Como disse Elisa Ferreira, por muito que Lisboa progrida, a sua dimensão nunca permitirá compensar a decadência do Norte e do Centro. A economia destas regiões, que produz a maior parte dos bens transaccionáveis, não suporta o empolamento dos factores de produção não transaccionáveis e dos serviços do Estado que se concentram numa cidade em que o PIB per capita é o dobro do seu. Por isso, se adiarmos a descentralização até que se extingam os fundos de coesão, o país estará falido, o regime em perigo e a nação em risco de desagregação.»

17 comentários:

PMS disse...

Brilhante. A melhor compilação de ideias sobre o centralismo.

sguna disse...

idem

Rui Valente disse...

Se a perspicácia de Rui Moreira fosse transferível para o poder executivo e tivesse coragem para avançar no conspurcado Mundo da política, podíamos talvez dizer:

temos Homem! Hélàs!!!

Anónimo disse...

encontrei neste blogue por acaso. é excelente. o artigo de rui moreira, que li no publico há algum tempo, tenho-o guardado na carteira. junto ao meu coração portuense. agrada-me que haja portuenses assim. rui moreira é, neste momento, o portuense que melhor interpreta a nossa angústia. é por isso que os partidos não querem nada com ele.

Anónimo disse...

Citar Elisa Ferreira?

Os partidos à esquerda do PS são centralistas? Por causa das clientelas (pensei que fossem eleitores!).

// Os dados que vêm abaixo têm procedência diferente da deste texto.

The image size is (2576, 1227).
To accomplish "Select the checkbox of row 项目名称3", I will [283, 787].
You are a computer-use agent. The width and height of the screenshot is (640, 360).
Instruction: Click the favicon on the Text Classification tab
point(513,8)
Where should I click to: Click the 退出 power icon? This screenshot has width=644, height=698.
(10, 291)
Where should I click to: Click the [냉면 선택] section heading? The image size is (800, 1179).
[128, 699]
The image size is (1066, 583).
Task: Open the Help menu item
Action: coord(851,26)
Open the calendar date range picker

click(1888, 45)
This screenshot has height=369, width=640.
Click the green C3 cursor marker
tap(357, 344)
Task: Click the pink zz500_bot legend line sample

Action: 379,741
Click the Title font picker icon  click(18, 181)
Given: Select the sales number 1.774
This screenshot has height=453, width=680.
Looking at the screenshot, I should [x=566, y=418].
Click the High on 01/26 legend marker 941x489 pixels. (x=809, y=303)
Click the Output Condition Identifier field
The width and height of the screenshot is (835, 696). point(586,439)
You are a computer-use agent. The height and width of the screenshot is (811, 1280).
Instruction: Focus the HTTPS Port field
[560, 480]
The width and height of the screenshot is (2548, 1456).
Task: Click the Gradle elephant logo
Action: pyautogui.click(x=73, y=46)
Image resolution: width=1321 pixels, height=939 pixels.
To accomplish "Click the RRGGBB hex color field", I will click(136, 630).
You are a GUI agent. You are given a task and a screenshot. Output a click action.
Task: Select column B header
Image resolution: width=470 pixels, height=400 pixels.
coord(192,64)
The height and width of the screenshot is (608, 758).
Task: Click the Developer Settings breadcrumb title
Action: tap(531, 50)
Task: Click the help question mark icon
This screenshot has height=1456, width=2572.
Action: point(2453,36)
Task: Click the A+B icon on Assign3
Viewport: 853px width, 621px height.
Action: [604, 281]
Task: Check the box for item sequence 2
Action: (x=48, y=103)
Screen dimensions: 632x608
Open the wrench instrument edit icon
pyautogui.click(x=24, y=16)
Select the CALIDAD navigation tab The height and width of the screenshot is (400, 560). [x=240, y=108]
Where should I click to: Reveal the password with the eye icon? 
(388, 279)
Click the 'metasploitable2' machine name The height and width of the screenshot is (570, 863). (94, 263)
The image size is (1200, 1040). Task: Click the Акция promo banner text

Rui Moreira a piscar o olho ao PS.

Sérgio Gonçalves disse...

Tenho pena que braga não tenha um homem assim como o rui moreira para poder defender os interesses das gentes desta cidade.

http://bragablog.blogspot.com

Anónimo disse...

dizer que rui moreira pisca o olho ao ps por citar elisa ferreira é um disparate. é no ps que elisa é odiada.

Rui Farinas disse...

As intervenções faladas ou escritas do Dr.Rui Moreira têm sempre uma qualidade que as colocam num nivel superior. Este artigo é o melhor que ele escreveu e constitui uma análise brilhante dos nossos problemas.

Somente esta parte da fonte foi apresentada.